Attacking With Untruth
“Any investigative reporting that annoys the ruling party or any criticism of Hindutva elicits a torrent of online insults and calls for the death of the reporter or writer responsible, most of it coming from the prime minister’s troll army,” observed the RSF report.
A fake quote from a parody account ascribed to journalist Rana Ayyub, author of ‘Gujarat Files – Anatomy of a Cover Up’, recently went viral on the social media. “Minor child rapists are also human, do they have no human rights. This Hindutva Government is bringing ordinance for death for child rapists just to hang Muslims in larger numbers. Muslims aren’t safe in India anymore”. This quote was ascribed to Ayyub and a tweet with this quote was posted by an account @republictv.
The account user later deleted the tweet and also the account. Her face was morphed in videos and content calling for her to be defiled “if she didn’t stop talking against Hindus and Modi,” and these were widely circulated. Even her address and phone number were made public, making her vulnerable to virtual and physical attacks.
Only As We Like
Swathi Vadlamudi, a journalist and cartoonist received online threats over a cartoon that depicts a conversation between Lord Ram and his wife Sita. In the cartoon, Sita tells Ram she is ‘glad’ she was kidnapped by demon king Ravan and not her husband’s followers. After the cartoon was published, she received numerous threats online, with many calling for her arrest. Some even threatened to kill her.
Media bashing has now become a routine exercise for authoritarian regimes across the word. US President Donald Trump, who was assumed to be a manufacturer of fake news during his electoral campaign in the 2016 presidential elections, is now widely using the term alleging that the reports of the US mainstream media criticising him are fake news.
“When foreign leaders see the US president denounce the media on a regular basis, it gives them free rein to do the same,” says one of the RSF spokespersons. Trump has declared the press an ‘enemy of the American people’ in a series of verbal attacks toward journalists and has attempted to block White House access to multiple media outlets.

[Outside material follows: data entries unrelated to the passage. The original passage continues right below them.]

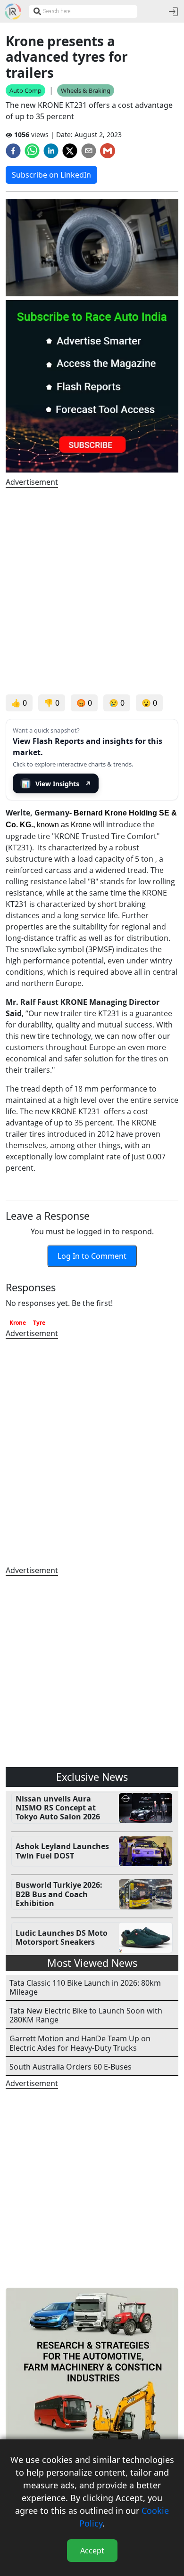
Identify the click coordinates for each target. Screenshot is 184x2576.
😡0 (84, 703)
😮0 (149, 703)
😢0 (117, 703)
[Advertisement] (92, 591)
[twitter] (69, 150)
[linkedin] (51, 150)
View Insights (57, 783)
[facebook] (13, 150)
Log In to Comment (92, 1256)
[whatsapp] (32, 150)
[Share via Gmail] (107, 150)
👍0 (19, 703)
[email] (88, 150)
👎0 (51, 703)
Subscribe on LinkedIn (51, 175)
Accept (92, 2550)
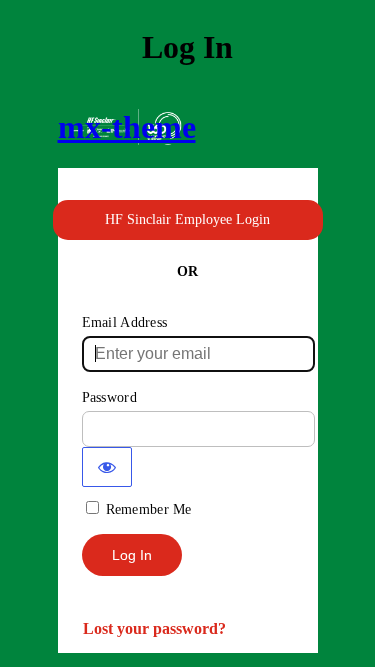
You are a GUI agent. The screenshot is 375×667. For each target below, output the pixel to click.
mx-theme (127, 127)
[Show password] (107, 467)
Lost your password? (154, 628)
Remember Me (149, 509)
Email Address (125, 322)
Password (109, 397)
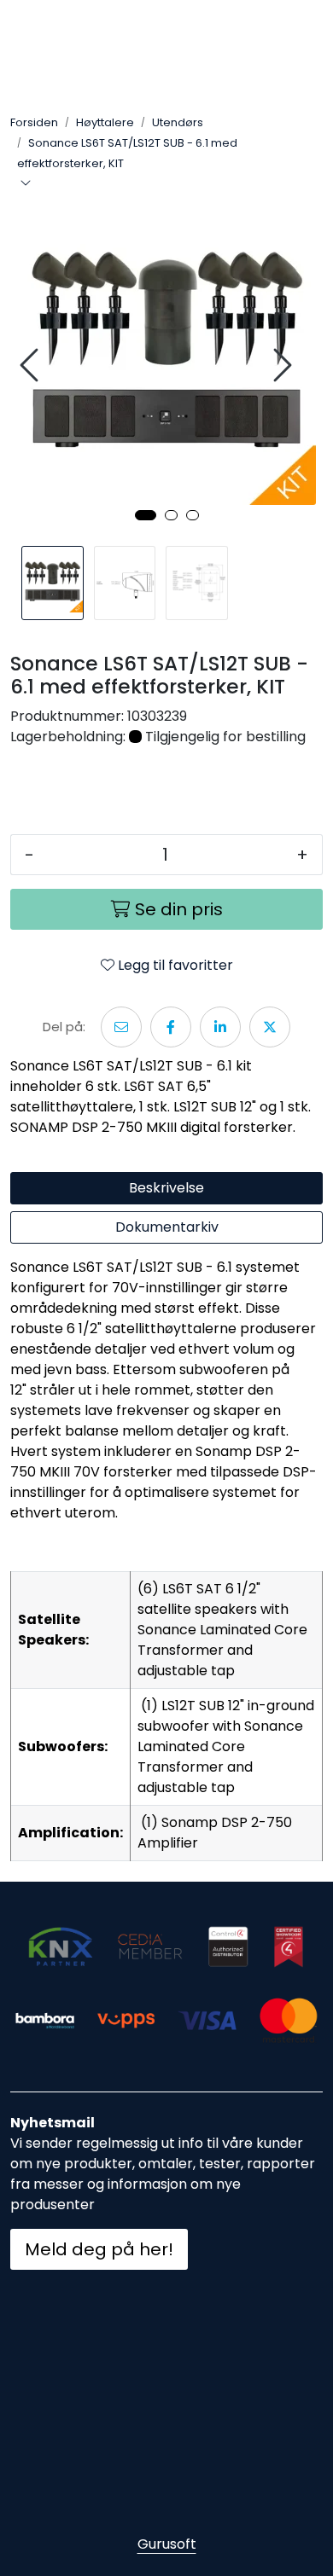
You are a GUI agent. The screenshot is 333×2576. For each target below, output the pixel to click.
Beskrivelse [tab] (166, 1188)
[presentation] (31, 365)
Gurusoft (166, 2544)
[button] (145, 515)
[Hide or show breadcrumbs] (25, 184)
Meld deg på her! (99, 2249)
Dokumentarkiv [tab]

He has even called for revoking certain media outlets’ broadcasting licences. The violent anti-press rhetoric from the highest level of the US government is coupled with an increase in the number of press freedom violations at the local level as journalists now run the risk of arrest for covering protests or simply attempting to ask questions from public officials. It is unfortunate that like India, the US — the country of the First Amendment — has now dropped two places to rank 45th.
Despotic regimes, far-rightists, mafia and other anti-social elements generally target those media and mediapersons that publish critical reports on them. When all of these elements converge under a brute power, media rights and freedom of speech face virulent attacks from all sides. Recent Indian experiences allude to such a prevailing dangerous media situation in the country.